START Records for this task

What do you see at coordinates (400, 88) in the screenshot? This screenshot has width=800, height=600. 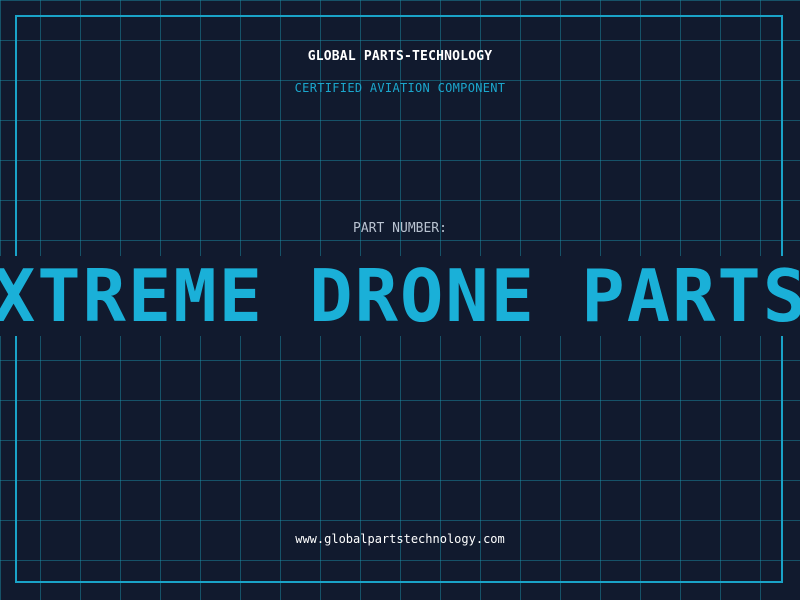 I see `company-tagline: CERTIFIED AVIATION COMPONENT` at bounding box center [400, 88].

END Records for this task
START Records for this task

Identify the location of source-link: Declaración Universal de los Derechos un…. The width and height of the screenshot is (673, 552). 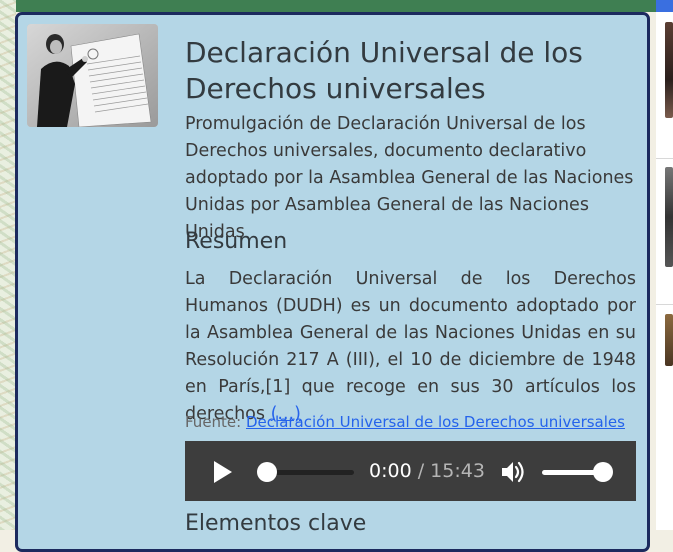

END Records for this task
START Records for this task

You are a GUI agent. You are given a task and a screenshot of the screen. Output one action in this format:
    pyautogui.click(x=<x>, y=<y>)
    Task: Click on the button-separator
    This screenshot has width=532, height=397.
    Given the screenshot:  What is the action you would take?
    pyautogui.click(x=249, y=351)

END Records for this task

Written task:
Reproduce the stretch of rows from the line containing "You are a GUI" through the line containing "pyautogui.click(x=249, y=351)", inclusive of both.

Answer section:
You are a GUI agent. You are given a task and a screenshot of the screen. Output one action in this format:
    pyautogui.click(x=<x>, y=<y>)
    Task: Click on the button-separator
    This screenshot has width=532, height=397.
    Given the screenshot:  What is the action you would take?
    pyautogui.click(x=249, y=351)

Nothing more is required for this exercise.